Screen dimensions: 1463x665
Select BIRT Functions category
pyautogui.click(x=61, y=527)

==

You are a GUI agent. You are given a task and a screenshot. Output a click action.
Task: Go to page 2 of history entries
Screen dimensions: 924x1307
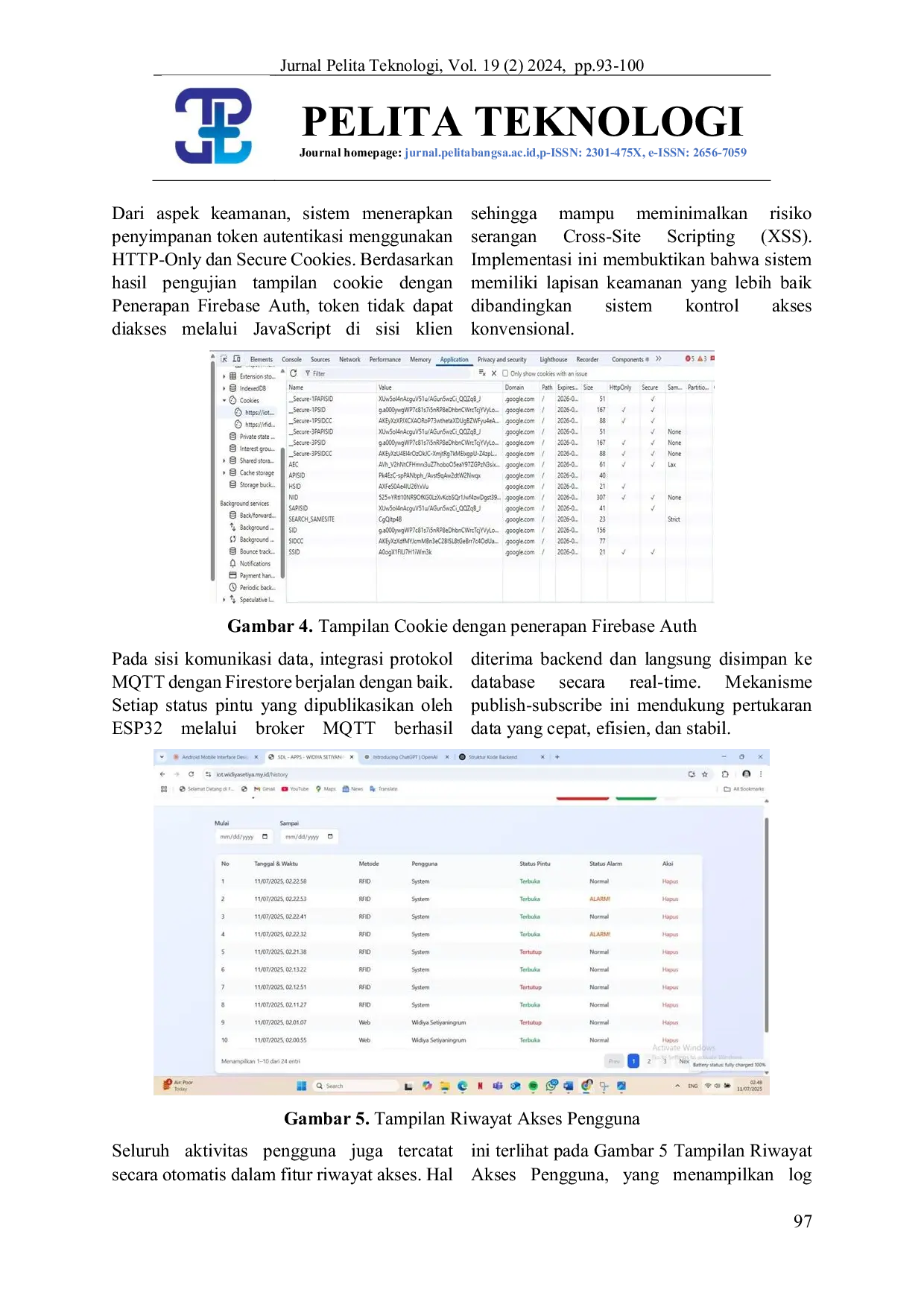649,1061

Task goal: Reproduce the material above verbatim, starting at the line that contains "Screen dimensions: 1463x665" and ending after the line that contains "pyautogui.click(x=61, y=527)".

Exercise answer:
Screen dimensions: 1463x665
Select BIRT Functions category
pyautogui.click(x=61, y=527)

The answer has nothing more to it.